Может быть, стоит рассказать банальное последствие возбужденность диспута. В начале следующего года, осенью, я как-то мельком заметила, что отсутствует одна из студенток нашей группы, тихая, почти всегда молчавшая, некрасивая белобрысенькая эстонка Кира. Я регистрировала в уме ее отсутствие, но много об этом не задумывалась. Однако как-то раз я увидела ее на Университетской набережной, она медленно шла впереди меня. Догнав ее, я начала: «Отчего ты не ходишь…» и оборвала фразу на середине, я заметила, что она беременна и на сносях. «А, заметила, — сказала она грустно, — а хочешь знать, кто отец? Помнишь диспут о коммунистической морали и комсорга нашего курса, так горячо выступавшего за идеалы? Вот тогда-то я в него и влюбилась. Он будто тоже полюбил меня, но, когда я забеременела, бросил. Я не хотела этого, но в комсомоле узнали, его даже «прорабатывали», и он уехал из Ленинграда и теперь в университете в Казани, предпочел лучше уйти туда, чем жениться на мне. Впрочем, иногда пишет». Невольно я спросила себя, как поступил бы выступавший перед тем циник, если б одна из тех девушек, в которых он был влюблен, от него забеременела. Может быть, он тоже поступил бы вопреки своим собственным высказываниям?
Кроме математических предметов и физики, мы должны были, разумеется, изучать неизбежный марксизм-ленинизм («научного атеизма» в то время, слава Богу, еще не было), военное дело и физкультуру. Последнюю мы, конечно, не изучали, но экзамены по физкультуре должны были сдавать.

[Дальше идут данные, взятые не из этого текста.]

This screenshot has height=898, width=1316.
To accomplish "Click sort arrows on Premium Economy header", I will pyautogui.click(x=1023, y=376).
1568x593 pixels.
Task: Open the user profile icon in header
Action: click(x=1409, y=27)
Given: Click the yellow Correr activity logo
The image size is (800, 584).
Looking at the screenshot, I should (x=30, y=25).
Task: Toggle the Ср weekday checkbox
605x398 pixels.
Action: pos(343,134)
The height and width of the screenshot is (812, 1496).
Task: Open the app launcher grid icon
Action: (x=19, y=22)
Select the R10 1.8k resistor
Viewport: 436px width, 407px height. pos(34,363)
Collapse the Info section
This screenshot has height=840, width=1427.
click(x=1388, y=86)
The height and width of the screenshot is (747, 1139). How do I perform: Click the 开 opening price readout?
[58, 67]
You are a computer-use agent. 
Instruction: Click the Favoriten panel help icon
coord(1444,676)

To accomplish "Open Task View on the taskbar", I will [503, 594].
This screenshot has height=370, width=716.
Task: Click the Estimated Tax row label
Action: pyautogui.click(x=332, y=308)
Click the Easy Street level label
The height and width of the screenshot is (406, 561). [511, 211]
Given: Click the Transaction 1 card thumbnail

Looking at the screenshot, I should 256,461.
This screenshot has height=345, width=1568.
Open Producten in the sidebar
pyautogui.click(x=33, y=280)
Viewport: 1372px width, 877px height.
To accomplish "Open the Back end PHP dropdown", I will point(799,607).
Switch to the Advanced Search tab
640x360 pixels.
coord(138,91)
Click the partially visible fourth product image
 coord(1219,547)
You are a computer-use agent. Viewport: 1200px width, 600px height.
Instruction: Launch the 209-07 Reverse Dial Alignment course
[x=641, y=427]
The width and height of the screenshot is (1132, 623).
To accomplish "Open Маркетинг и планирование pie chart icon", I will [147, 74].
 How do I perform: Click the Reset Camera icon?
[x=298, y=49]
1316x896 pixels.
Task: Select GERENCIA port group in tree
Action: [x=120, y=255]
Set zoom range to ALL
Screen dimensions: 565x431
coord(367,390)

Помню, как при чтении скучнейшей ленинской книги «Материализм и эмпириокритицизм» меня поразили взгляды английского позитивиста Давида Юма, которые я смогла вылущить из ленинской ругани. Мысль, что мы ничего не знаем об окружающем нас мире и полностью заключены в клетку наших субъективных ощущений, потрясла меня. Сначала мне захотелось углубиться в Юма. Нашему преподавателю в группе я сказала, что прежде чем анализировать взгляды Ленина, мы должны ознакомиться с теми авторами, которым Ленин возражает, в частности, с Юмом. Ответ был: «Зачем вам набивать голову всякой чепухой». Я не знаю, были ли в университетской библиотеке произведения Юма на русском языке и, если были, выдали ли бы их мне, студентке математического факультета. Я не попробовала. Я не могла рассматривать идеи Юма хладнокровно, только как игру ума. Как и очень многие русские, я принимала их экзистенциально, и в этом аспекте они были для меня мало приемлемы. Они меня слишком беспокоили. Вероятно, поэтому интерес к Юму вспыхнул и погас, вернее, я отбросила его. Это не значило, что примитивный материализм Ленина меня удовлетворял. Я просто на время отложила размышления о философских проблемах. У меня было ощущение, что мне не хватает какой-то опоры, с которой я могла бы рассматривать проблемы философии.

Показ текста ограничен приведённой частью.